Autre indicateur inquiétant:
la hausse des procédures en réorganisation judiciaire (PRJ). Selon nos deux interlocuteurs, on comptait, d'ordinaire, une dizaine de PRJ privées et environ une soixantaine de PRJ publiques par an. Mais en 2024, pas moins d
e 208 dossiers du genre ont été enregistrés. Certaines procédures ont marqué les esprits:
on songe à la librairie Filigranes, ou encore à la société uccloise spécialisée dans la prévention des incendies
Sicli. Dans cette dernière,
un repreneur irlandais, le groupe Moyne Roberts, a pu sauver 80 ouvriers sur 300.
Dans une quinzaine de jours, une autre entreprise avec pignon sur rue et de très nombreux emplois potentiellement menacés pourrait faire parler d'elle, pour cause de PRJ. "Ce qui est frappant, c'est la taille des entreprises désormais concernées", affirme son Pierre-Yves de Harven, qui voit
même de grandes sociétés immobilières commerciales venir frapper à sa porte.
Les sous-traitants d'Audi pointent, eux aussi, le bout de leur nez.
Un dernier chiffre, celui des sociétés passées par la
chambre des entreprises en difficulté, complète ce sombre tableau.

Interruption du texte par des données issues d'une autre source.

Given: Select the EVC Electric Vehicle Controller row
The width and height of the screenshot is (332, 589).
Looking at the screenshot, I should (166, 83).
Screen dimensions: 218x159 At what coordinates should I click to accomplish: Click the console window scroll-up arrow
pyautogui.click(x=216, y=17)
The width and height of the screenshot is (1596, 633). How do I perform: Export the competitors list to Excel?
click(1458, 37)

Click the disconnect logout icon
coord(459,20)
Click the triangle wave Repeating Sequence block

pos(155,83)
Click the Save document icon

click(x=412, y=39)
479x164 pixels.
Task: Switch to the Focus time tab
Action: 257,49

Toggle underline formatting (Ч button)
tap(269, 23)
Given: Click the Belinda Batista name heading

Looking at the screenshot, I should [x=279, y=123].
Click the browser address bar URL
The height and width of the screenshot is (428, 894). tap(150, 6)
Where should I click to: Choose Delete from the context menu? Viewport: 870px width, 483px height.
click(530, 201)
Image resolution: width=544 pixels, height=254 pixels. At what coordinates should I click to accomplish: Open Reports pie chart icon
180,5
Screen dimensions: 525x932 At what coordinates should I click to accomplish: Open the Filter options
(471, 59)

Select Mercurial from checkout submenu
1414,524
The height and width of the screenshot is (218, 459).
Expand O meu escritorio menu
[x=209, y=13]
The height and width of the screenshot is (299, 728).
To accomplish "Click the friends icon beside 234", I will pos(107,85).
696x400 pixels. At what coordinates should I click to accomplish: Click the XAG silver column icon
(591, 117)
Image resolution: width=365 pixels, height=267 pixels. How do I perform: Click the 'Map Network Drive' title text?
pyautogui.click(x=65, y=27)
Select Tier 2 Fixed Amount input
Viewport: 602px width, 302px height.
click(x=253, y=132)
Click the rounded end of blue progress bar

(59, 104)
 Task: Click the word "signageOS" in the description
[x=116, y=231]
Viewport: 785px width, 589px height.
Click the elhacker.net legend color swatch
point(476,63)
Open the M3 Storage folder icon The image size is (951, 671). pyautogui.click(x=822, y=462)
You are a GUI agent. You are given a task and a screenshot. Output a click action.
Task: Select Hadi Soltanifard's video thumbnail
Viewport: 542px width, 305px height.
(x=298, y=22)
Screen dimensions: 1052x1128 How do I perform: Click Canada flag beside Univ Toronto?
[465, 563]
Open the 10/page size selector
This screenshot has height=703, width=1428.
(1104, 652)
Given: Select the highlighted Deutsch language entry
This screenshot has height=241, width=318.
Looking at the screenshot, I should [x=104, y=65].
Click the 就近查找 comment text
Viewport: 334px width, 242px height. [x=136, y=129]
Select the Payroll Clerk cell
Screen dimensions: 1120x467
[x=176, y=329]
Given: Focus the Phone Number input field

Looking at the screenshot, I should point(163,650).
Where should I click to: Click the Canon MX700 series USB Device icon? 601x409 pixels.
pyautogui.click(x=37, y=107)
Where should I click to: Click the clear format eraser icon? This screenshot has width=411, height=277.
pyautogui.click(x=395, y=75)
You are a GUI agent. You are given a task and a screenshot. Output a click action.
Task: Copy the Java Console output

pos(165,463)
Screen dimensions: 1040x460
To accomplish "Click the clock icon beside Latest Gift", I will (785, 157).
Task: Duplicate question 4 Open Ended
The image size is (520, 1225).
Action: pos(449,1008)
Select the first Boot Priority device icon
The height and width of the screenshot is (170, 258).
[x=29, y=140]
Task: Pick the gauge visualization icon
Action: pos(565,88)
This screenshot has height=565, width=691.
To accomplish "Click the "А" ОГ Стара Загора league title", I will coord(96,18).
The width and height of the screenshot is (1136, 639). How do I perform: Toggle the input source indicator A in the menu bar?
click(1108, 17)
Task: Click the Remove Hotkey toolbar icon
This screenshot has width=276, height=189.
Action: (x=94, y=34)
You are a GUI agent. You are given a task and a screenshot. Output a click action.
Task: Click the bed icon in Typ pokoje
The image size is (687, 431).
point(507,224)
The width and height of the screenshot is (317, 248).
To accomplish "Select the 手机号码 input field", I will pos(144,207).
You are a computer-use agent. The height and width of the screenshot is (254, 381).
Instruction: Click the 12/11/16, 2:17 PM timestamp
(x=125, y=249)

Le nombre de nouveaux dossiers, qui s'élevait déjà à 2.940 en 2023, est passé à 3.536 en 2024.
"Les défauts bancaires sont en augmentation"
Les entreprises bruxelloises concernées ont en commun le fait de ne plus parvenir à rembourser leurs crédits ou la TVA. "
Les défauts bancaires sont en augmentation. Beaucoup d'entreprises bruxelloises sont en train de perdre leurs capacités financières. Nous arrivons aux limites du système face au nombre de sociétés en demande", alerte Paul Dhaeyer.
Un problème de financement qui toucherait tous les secteurs, et pas seulement l'horeca. "Les entreprises du transport, de la construction et même des boîtes de production n'ont plus de réserves et peinent à se refinancer."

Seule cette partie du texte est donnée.